Dance Review: Art and Style Studio Annual Showcase

The Art and Style Dance Studio might be tucked away from the bustle of Pittsburgh’s South Side, but inside the nondescript building on Jane Street is a sense of liveliness unique to ballroom dance. Terry and Rozana Sweeney, the owners, hold classes and performances in latin and ballroom styles, for students of all ages and levels.

The space lends itself brilliantly to performance and competition. A sprawling wood floor provides plenty of room for the sweeping rise and fall of a waltz. The tall ceiling and round balcony compliment the regal nature of a fox trot. Even a sizzling salsa grabs the attention of the audience, seated up close and personal.

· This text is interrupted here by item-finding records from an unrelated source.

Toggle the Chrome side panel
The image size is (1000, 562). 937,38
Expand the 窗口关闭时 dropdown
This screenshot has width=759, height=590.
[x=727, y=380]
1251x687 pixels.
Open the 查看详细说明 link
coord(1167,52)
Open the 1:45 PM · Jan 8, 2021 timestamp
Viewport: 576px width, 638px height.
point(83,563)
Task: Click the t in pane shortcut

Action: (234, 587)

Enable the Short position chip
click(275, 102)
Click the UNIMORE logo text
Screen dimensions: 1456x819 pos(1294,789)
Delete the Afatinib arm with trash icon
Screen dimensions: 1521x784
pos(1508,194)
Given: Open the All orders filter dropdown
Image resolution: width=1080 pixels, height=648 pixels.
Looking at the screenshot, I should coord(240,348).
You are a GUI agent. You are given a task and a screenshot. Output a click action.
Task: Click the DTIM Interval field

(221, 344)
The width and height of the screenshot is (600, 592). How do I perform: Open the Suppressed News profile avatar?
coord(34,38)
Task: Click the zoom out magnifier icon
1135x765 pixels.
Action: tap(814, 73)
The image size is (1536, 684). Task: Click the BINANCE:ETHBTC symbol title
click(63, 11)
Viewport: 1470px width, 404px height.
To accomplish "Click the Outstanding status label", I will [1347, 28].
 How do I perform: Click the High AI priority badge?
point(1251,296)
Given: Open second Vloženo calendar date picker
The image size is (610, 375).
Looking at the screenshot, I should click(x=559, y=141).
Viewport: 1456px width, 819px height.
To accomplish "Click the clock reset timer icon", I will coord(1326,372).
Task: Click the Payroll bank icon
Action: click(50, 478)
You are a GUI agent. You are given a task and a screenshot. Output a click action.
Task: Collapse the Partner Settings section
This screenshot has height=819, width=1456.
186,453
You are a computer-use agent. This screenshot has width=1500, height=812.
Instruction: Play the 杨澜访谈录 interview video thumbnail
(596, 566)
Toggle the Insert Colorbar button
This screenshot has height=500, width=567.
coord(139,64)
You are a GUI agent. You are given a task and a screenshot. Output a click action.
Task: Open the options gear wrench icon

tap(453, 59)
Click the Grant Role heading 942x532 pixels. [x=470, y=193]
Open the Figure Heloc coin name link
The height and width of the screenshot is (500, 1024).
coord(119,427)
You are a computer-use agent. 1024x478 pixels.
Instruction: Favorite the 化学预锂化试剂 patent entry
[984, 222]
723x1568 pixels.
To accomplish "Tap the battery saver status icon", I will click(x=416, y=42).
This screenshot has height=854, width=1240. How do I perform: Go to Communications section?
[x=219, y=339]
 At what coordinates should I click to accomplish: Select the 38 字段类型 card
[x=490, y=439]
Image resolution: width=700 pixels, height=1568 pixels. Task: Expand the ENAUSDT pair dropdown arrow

Friday marked the studio’s ninth annual showcase, where students competed with their partners in the style of their choice. The Sweeney’s choreographed each number, then coached the couples in technique, style and performance for a month prior.

Said Rozana Sweeney, “Compared to the competition we run every March for competitors from all over the country, this event is a more personal one for our students.”

The evening featured fourteen routines in an array of styles ranging from cha-cha to jive. Dancers competed as “amateur adults,” or “juniors.” Audience members were responsible for choosing the winners, via voting cards.

A group number opened the show. Two couples danced the bolero, a romantic and slower tempo latin dance. The women wore black flowing dresses with multicolored scarves at their waists and flowers in their hair. They rocked and swayed in their partners’ arms to the gentle lilt of the music.

In a more animated routine, dancers Mike MacConnel and Gena Melago danced a jive. MacConnel, an energetic performer, played the part of the quintessential nerd. The two brought sass and laughter to the audience.

Maria Chaderina and Adam Glatz danced a cha-cha, wowing the crowd with their fluid limbs and sultry hip undulations. Originally from Russia, Chaderina recently received her Ph.D in Finance from Carnegie Mellon University. She is clearly talented in many ways.

The crowd pleasers of the evening were seven-year-old Christopher Paluselli and nine-year-old Alyse Fay. The juniors danced a paso doble, and exhibited all the intensity and sharpness the style demands. Although they showed well practiced technique, their cuteness gave them an edge.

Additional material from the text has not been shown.